# Tips on efficiency



## sumofit (Feb 9, 2019)

So I finished a three year electrical engineering technology course fresh out of high school. After that, I took on a 309A apprenticeship. I'm a 2nd year apprentice and very close to going back to trade school to advance as a 3rd year. With that said, I am working on a lot of new construction custom homes and renovation homes. Most days out of the week i'm working on these homes by myself. I work at least 9 hours each day. I feel like I get a lot done in a day, but our shop manager thinks otherwise. He will visit my job site and sigh a lot and get passive aggressive with me, constantly saying "How haven't you finished this yet?" (he's a master electrician). Not sure how i'm supposed to deal with the stress of this. Any advice on efficiency and/or how to deal with this?


----------



## MikeFL (Apr 16, 2016)

It's his job to teach you how.


----------



## sumofit (Feb 9, 2019)

MikeFL said:


> It's his job to teach you how.


Thanks man. I guess I need a little encouragement. My uncle owns the company. We're short of electricians, so understandably, there's a lot of pressure.


----------



## Martine (Jan 26, 2018)

In Quebec (and probably all of Canada) you can't work alone as an apprentice. Talk to the boss about someone showing you where they think you're lacking so you can progress and with time become quicker.


----------



## Navyguy (Mar 15, 2010)

Martine said:


> In Quebec (and probably all of Canada) you can't work alone as an apprentice. Talk to the boss about someone showing you where they think you're lacking so you can progress and with time become quicker.

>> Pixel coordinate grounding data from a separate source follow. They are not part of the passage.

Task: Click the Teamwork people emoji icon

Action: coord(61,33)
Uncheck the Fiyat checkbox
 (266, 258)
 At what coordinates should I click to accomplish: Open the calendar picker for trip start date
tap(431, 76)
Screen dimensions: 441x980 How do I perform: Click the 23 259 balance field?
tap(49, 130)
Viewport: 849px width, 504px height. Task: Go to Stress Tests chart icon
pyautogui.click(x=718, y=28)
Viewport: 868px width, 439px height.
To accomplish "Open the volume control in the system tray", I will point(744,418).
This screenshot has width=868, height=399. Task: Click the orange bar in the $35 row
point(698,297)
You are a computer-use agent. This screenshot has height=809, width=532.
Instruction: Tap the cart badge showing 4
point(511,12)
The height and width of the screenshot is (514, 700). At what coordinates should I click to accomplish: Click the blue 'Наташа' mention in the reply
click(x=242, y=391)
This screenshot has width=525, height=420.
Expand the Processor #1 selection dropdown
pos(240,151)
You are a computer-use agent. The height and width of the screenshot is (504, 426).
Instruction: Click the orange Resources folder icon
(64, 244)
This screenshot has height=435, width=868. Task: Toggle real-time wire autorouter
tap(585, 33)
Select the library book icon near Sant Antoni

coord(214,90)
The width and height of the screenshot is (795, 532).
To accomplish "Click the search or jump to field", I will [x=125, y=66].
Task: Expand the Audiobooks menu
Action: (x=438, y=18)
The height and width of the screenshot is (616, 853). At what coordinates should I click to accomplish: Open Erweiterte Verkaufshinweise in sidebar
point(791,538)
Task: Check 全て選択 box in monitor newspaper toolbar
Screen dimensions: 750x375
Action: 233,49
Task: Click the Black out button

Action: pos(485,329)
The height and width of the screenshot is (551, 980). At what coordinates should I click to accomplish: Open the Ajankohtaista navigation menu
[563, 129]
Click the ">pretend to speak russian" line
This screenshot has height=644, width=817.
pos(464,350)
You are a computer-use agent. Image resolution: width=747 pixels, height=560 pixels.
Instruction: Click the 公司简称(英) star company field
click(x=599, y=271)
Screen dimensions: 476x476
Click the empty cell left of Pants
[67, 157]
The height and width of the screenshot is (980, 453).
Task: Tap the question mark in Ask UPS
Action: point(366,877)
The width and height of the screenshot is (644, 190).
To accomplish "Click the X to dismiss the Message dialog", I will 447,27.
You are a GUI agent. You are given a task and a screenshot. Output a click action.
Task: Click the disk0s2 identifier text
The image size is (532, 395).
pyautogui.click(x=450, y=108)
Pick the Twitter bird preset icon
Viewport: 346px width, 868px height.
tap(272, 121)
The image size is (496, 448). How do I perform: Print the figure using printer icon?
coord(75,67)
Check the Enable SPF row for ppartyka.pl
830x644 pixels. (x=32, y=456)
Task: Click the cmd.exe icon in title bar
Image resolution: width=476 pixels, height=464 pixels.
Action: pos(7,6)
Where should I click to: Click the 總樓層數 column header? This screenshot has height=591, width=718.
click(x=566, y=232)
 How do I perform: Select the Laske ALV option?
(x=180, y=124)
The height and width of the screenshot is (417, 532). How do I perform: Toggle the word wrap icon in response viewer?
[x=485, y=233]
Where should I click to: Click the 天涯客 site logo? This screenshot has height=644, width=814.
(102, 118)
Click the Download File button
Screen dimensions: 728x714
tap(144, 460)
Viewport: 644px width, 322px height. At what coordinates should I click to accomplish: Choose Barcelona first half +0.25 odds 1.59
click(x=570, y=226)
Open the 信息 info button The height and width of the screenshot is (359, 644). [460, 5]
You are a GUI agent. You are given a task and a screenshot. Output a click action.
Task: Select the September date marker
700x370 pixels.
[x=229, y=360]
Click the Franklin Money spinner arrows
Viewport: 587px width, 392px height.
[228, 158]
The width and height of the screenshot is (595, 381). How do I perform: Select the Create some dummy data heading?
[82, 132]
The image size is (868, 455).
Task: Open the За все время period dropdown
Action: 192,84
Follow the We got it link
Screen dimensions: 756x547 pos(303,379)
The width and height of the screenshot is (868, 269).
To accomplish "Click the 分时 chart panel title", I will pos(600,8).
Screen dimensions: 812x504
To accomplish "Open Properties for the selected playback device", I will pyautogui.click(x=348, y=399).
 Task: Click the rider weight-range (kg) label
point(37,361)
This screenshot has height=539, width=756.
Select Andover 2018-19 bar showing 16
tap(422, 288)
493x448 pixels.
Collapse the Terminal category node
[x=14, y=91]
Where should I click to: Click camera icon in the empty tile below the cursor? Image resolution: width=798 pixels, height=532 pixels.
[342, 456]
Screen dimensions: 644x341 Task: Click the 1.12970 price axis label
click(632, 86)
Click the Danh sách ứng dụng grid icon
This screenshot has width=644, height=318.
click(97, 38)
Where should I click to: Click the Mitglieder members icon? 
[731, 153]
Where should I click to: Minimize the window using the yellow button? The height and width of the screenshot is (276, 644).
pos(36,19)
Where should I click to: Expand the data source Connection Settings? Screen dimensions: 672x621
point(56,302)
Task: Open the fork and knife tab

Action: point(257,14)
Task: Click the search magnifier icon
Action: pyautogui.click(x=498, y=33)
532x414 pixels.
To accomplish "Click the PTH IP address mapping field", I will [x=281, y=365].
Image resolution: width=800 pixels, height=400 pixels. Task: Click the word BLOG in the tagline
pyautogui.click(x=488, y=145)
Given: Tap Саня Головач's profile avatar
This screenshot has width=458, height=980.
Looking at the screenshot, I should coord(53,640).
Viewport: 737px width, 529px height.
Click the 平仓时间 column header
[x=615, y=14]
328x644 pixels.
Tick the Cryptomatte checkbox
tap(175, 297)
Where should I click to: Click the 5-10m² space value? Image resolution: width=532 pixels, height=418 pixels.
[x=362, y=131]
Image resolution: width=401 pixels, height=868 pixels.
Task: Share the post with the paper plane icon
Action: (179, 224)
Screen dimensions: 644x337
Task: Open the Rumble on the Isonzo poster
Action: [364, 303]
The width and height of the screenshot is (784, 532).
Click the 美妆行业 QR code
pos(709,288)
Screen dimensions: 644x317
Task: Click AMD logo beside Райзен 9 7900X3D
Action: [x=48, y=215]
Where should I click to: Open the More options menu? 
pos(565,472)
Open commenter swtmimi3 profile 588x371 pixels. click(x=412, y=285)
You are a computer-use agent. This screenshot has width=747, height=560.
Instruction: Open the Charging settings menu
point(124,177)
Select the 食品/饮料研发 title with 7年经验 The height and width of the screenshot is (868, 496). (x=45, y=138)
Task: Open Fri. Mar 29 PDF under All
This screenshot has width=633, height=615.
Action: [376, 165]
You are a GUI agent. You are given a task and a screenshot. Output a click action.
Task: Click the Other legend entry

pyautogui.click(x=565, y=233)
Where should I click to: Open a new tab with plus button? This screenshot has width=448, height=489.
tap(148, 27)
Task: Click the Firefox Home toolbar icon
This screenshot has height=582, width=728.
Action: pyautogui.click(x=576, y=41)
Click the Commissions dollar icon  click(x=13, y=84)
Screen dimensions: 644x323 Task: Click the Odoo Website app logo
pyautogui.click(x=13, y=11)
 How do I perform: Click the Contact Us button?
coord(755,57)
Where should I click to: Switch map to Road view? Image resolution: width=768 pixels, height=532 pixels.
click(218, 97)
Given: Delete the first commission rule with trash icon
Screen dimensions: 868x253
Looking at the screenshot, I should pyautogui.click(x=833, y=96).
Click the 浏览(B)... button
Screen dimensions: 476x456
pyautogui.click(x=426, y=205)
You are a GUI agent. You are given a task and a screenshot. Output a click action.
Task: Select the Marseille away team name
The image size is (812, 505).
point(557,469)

You are 100% right on about the portion about requesting information to become quicker / efficient. There is at least a bit more to the first part about working alone. There is a phrase that covers all apprentices that is generally accepted by industry is that is "deemed competent".

At least we see this phrase pop up in various pieces of legislation (in Ontario) where if someone is "deemed competent" they are able to work independently. So as an example, if an apprentice has wired a 100 homes in a new survey; it might be argued successfully that he is "deemed competent" to wire houses, or at least wire houses under that condition. If an apprentice has installed 1000s of feet PVC in a trench, then he might be "deemed competent" to do that independently.

Now if a 5th year apprentice (maybe just waiting to write the test) has never installed a motor, checked rotation, megger wires, etc; then despite their experience they may not be "deemed competent".

Apparently however once you write the test you are "all knowing and all seeing"... which it total BS too. I am a Master Electrician and I can tell you with 100% certainly there are areas in the field that I should not be "deemed competent". The difference is of course I have 30 years experience to support and I would hope that I would have the ability to determine if I was over my head or not.

One of my favourite phases that I like to use is when somebody says that "they have been wiring houses all their life and have 30 years of experience" as an example. I wonder if their experience is any different today then it was say 30 years ago.

My general response is that "there is a difference between 30 years experience and 1 year of experience repeated 30 times." All of that to say there is a place and time to be able to say "I am just and apprentice and I don't know how to do this" and a time to say "I can do this job with little or no supervision".

@sumofit

Don't let the title "apprentice" hold you down, but in the same vein don't think that because you are allowed to work independently every so often means you "know it all" and you don't ask the right questions at the right time.

Cheers
John


----------